I’ve been recently thinking a lot about Ray Oldenburg’s third places. According to him, third places are neither work, nor home, and are places where community life can unfold. Some of the core attributes of third places are authentic, accessible, accommodating, casual, conversational, inclusive, and neutral.
In the pre-internet era, third places were coffeehouses, bars, and barbershops. In the desktop era, third places were intent messaging platforms like AOL. Today, the way people are experiencing third places are changing primarily with asynchronous social networks and communication.

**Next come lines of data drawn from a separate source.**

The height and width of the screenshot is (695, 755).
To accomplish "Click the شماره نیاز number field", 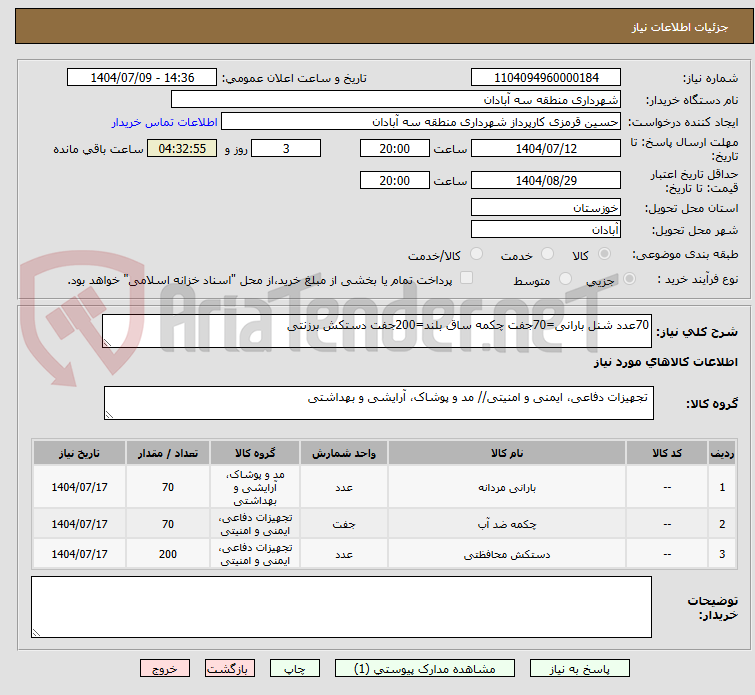I will coord(546,78).
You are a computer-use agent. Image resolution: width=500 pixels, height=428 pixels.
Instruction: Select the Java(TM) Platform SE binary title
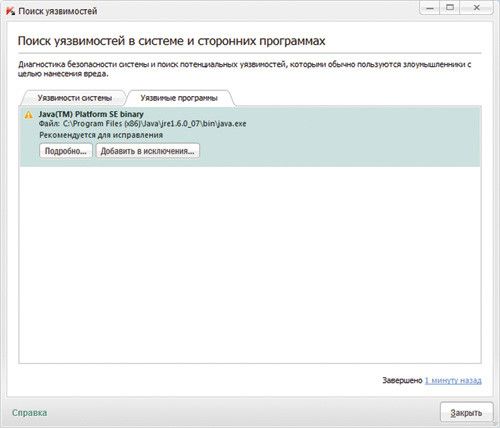[x=91, y=114]
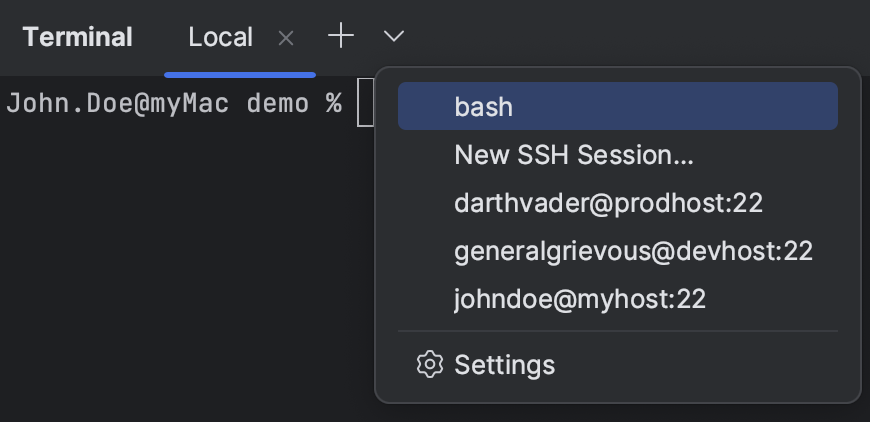Click the Settings gear icon
Image resolution: width=870 pixels, height=424 pixels.
429,365
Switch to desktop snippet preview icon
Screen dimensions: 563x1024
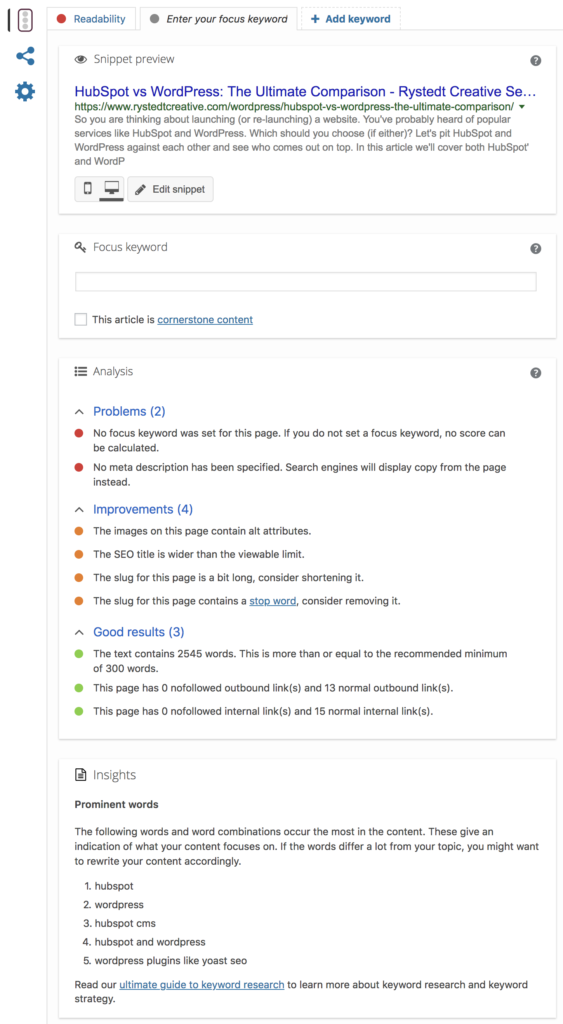[112, 189]
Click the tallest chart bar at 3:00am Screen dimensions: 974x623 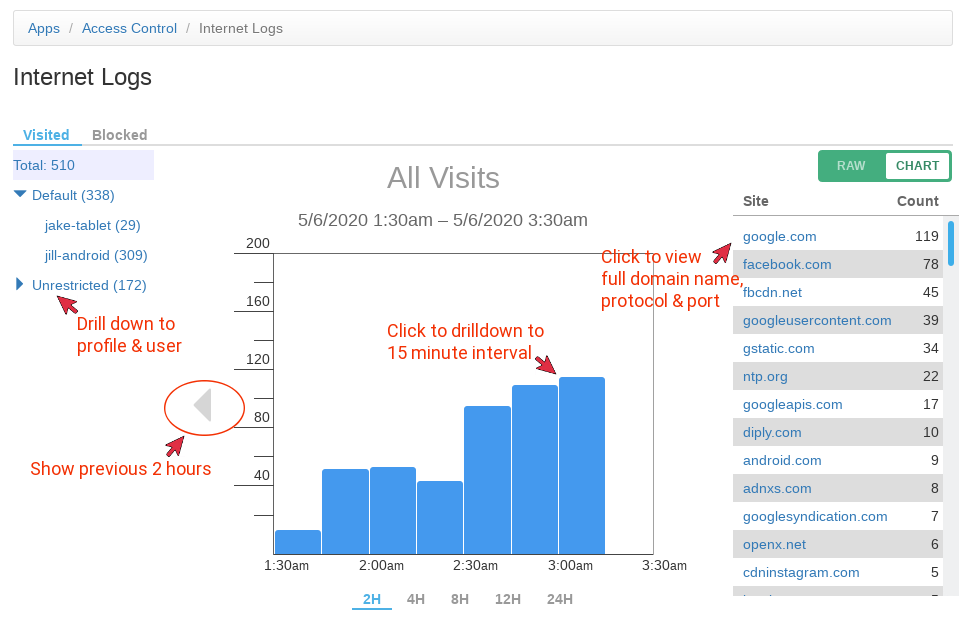click(x=582, y=465)
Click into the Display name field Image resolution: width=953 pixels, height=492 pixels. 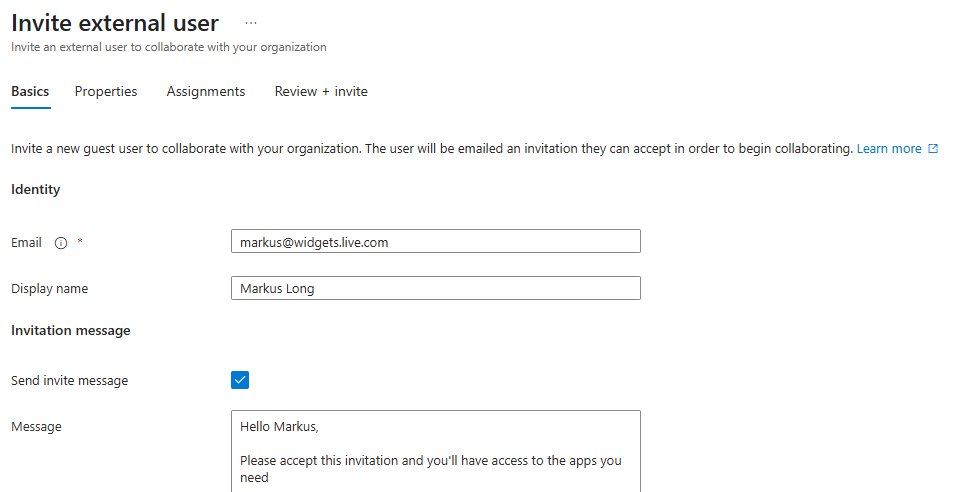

Today’s current options for new third places are corrosive to the fabric of society and many of the qualities intrinsic to third places. Authenticity and personal connection have taken a step backward in the digital age. I’m not sold on virtual third places. But they will get more compelling with VR and crypto networks. These new technologies (along with AR and Location Based Networks) offer new design spaces and primitives to create and empower communities, connection, and authenticity.
However, I believe there are massive opportunities for IRL third places. Most of the current offline third places are anachronistic and offer passive experiences. The next “third place” native to nascent technologies and behaviors has yet to be created. They will offer more engaging and dynamic experiences.
Ray Oldenburg’s conceptualization of third places was defined before the Internet. The layout of today’s coffee shop is radically different than those in the 17th century. For example, contemporary table design is intended to accommodate private media consumption, power outlets, and wireless charging stations. Coffee shops are far more multi-purpose than they once were; they can be a study hall for students, workspace for freelancers, and a place to relax for friends. Core mobile technologies augment experiences of third places today: QR codes for payment, geo-tags for social networking, and AR filters for photos.
I think third places have increasingly been undermined not only by the internet but the commercialization of third places themselves by Starbucks and Barnes & Noble. Many have noted that third places have become increasingly commercialized as quick service places for fast customer services. The internet has primarily amplified social pressures and added friction to authenticity. Customers are asking as citizens for urban planners and local elected officials to step up.
I think the user culture around third places must engineer authentic social interactions and more hangouts. Co-living and co-working spaces are compelling candidates to be IRL third places. There is the notion of the Fourth Place that’s particularly interesting in today’s world. The rise of new social environments is blurring the conventional separation between the first place (home), the second place (work), and the third place. New social environments can combine elements of the first and second place (co-living); of the second and third place (coworking); and of the first and third place (comingling).
I imagine a network of third places across cities and suburbs that can build important social and economic connections. This can combine the principles of architecture, engineering, social ergonomics, and design to enhance the core values of third places. As jobs are increasingly displaced, I see the opportunity for more human experiences.
I haven’t thought of the business mechanics in depth since I think it’s native to the service being offered. One of the big questions I have is the defensibility and scalability of these offerings. But I also believe this is an opportunity for subscription-based, gamified business models around identity and sharing. This could bring real-world virality to the real world.
There is an opportunity for the technologies available today (Location Based Services, Machine Learning, and Mobile AR) and emerging ones (crypto networks, Virtual Reality, Augmented Reality, 3D Printing, and Mixed Reality) to enhance the core values of third places. New technologies have reshaped customer needs.
Besides caffeine, there are other sensory starting points for third places like gestured based interfaces, audio and sound-based experiences, and creation tools. I think wellness will be the defining brand around new third places. I’m excited to discuss this thesis in a later post.